Una novela: la risa de kafka
Una de las novelas que se ha convertido en un clásico sobre la Primera Guerra Mundial es «Las aventuras del buen soldado Svejk», de Jaroslav Hasek, vuelta a editar por Galaxia Gutenberg. Ahora es una buena ocasión para volver a la lectura de esta gran novela que narra los avatares de una guerra desde la crítica ácida y el humor corrosivo de un combatiente entre ingenuo e inocente.
Si hace tiempo que usted no se ríe leyendo un libro, aquí tiene una buena oportunidad. Las peripecias del soldado Svejk, una continua sucesión de situaciones disparatadas protagonizadas por un soldado a quien las circunstancias llevan de nuevo al ejército a pesar de haber sido declarado oficialmente idiota, tienen la virtud de provocar una ininterrumpida sucesión no sólo de cómplices sonrisas sino de abiertas carcajadas.

TU TAREA
Reproduce el fragmento del texto sobre el soldado Svejk comprendido entre "Una novela: la" y "ingenuo e inocente.", ambos incluidos, sustituyendo "Primera Guerra Mundial" por "Gran Guerra". El material no guarda ninguna relación con el texto.

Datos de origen
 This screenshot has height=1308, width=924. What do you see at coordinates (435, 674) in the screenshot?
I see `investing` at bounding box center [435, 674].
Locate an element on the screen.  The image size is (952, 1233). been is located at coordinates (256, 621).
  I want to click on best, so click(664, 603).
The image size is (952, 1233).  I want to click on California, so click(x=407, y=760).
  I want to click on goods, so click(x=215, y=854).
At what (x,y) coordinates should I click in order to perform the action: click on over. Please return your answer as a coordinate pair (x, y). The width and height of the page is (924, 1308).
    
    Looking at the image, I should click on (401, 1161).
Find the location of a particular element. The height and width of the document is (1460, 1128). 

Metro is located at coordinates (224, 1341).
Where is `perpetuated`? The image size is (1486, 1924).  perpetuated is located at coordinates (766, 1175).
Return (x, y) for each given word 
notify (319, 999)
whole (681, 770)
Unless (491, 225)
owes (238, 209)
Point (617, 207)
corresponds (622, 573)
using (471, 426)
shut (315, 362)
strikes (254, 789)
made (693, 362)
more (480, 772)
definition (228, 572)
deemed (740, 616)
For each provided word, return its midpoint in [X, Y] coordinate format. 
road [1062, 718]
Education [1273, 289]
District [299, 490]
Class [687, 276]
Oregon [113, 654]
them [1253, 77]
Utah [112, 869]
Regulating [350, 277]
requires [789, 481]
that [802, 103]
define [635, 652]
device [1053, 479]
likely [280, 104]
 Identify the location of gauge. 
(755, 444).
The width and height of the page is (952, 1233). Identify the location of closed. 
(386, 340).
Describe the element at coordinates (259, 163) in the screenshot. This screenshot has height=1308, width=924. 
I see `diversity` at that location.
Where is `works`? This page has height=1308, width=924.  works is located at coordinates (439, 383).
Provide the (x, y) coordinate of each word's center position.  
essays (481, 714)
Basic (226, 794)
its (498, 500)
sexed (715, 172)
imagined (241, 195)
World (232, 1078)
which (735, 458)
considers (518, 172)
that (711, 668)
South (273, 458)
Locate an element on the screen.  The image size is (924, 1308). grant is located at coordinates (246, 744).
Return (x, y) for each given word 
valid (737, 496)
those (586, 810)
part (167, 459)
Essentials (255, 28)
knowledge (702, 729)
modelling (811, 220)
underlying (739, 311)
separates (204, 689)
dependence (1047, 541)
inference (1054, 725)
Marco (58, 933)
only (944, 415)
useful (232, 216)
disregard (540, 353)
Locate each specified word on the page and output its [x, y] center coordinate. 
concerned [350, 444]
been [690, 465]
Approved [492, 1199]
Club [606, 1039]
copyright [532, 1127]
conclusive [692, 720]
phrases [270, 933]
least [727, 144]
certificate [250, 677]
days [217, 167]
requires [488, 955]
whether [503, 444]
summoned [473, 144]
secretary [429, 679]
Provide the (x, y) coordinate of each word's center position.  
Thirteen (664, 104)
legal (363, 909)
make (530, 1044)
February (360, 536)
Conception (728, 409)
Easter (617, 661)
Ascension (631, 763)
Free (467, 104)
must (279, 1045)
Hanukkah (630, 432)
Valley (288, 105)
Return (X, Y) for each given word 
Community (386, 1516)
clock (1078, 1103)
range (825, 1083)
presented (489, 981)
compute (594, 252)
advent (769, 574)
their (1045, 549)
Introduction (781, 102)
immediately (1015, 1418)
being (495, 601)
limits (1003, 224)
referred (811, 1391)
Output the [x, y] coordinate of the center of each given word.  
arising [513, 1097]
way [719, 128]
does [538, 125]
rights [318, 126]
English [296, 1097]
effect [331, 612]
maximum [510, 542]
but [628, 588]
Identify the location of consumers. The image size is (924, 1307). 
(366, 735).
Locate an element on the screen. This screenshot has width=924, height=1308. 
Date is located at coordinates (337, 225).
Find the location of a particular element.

RESPUESTA
Una novela: la risa de kafka
Una de las novelas que se ha convertido en un clásico sobre la Gran Guerra es «Las aventuras del buen soldado Svejk», de Jaroslav Hasek, vuelta a editar por Galaxia Gutenberg. Ahora es una buena ocasión para volver a la lectura de esta gran novela que narra los avatares de una guerra desde la crítica ácida y el humor corrosivo de un combatiente entre ingenuo e inocente.